For the Lemon Parmesan Sauce

  • 3 tablespoons butter For lemon Parmesan sauce
  • 2 tablespoons all-purpose flour
  • 3 teaspoons minced garlic For lemon Parmesan sauce
  • 1/4 cup chicken broth
  • 1/2 cup heavy whipping cream For lemon Parmesan sauce
  • 3 tablespoons grated Parmesan cheese
  • 1 teaspoon dried oregano
  • 1/2 teaspoon garlic powder
  • 1/4 teaspoon sea salt For lemon Parmesan sauce
  • 1/4 teaspoon black pepper For lemon Parmesan sauce
  • 1 unit Zest and juice of 1 lemon

Instructions

Sear the Sea Bass

  • Start by patting the Chilean sea bass fillet dry with paper towels. Season both sides generously with sea salt, black pepper, and Creole seasoning.
  • In a hot, non-stick skillet, melt 2 tablespoons of butter over medium heat.
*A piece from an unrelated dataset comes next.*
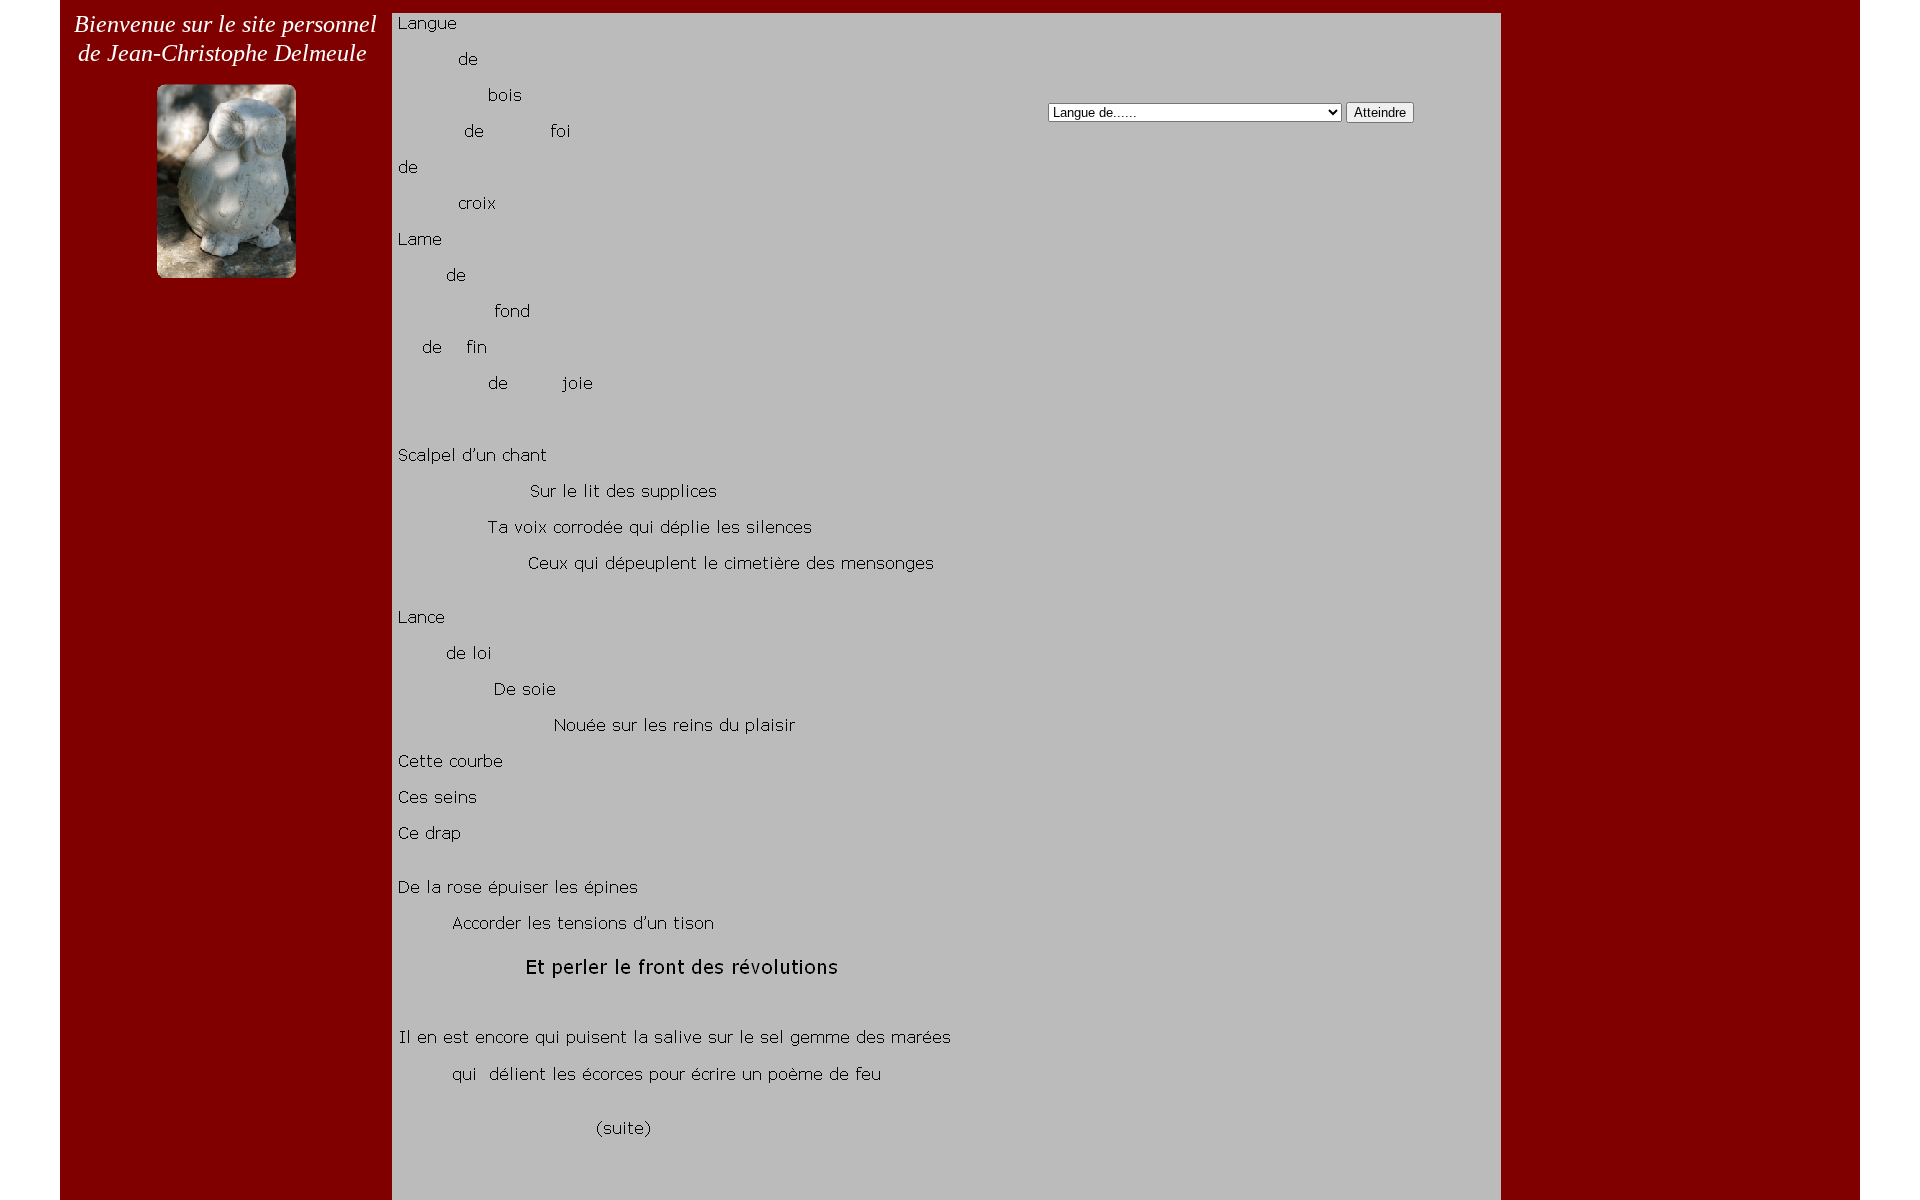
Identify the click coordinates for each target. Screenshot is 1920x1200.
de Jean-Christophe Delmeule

Once sizzling, lay the fish skin-side down in the pan.
  • Sear for 3-4 minutes until the skin is crisp and golden brown. Carefully flip the fish and cook for an additional 2 minutes.

Bake the Fish

  • Preheat your oven to 400°F (200°C). Transfer the skillet directly into the oven.
  • Bake for 8-10 minutes, or until the sea bass flakes easily with a fork.

Make the Creamed Spinach

  • Melt 1 tablespoon of butter in another pan over medium heat. Add minced garlic and cook for about 1 minute.
  • Toss in the fresh spinach leaves, stirring continuously until they’re wilted, about 2-3 minutes.
  • Pour in the heavy whipping cream, season with sea salt and black pepper, and let it simmer for another 2 minutes.

Cook the Lemon Parmesan Sauce

  • In a small saucepan, melt 3 tablespoons of butter over medium heat.
  • Whisk in the all-purpose flour, cooking for 1-2 minutes until it turns slightly golden.
  • Stir in the minced garlic, then gradually whisk in chicken broth and heavy cream until smooth.
  • Add the grated Parmesan cheese, oregano, garlic powder, sea salt, and black pepper. Mix in the lemon zest and juice, and simmer for 3-4 minutes until thickened.

Assemble and Serve

  • Spoon the creamed spinach onto plates first. Place the sea bass fillets on top and drizzle generously with sauce.

Notes

Consider marinating the sea bass in lemon juice and garlic for 20 minutes before cooking for extra flavor. Use fresh spinach for best results.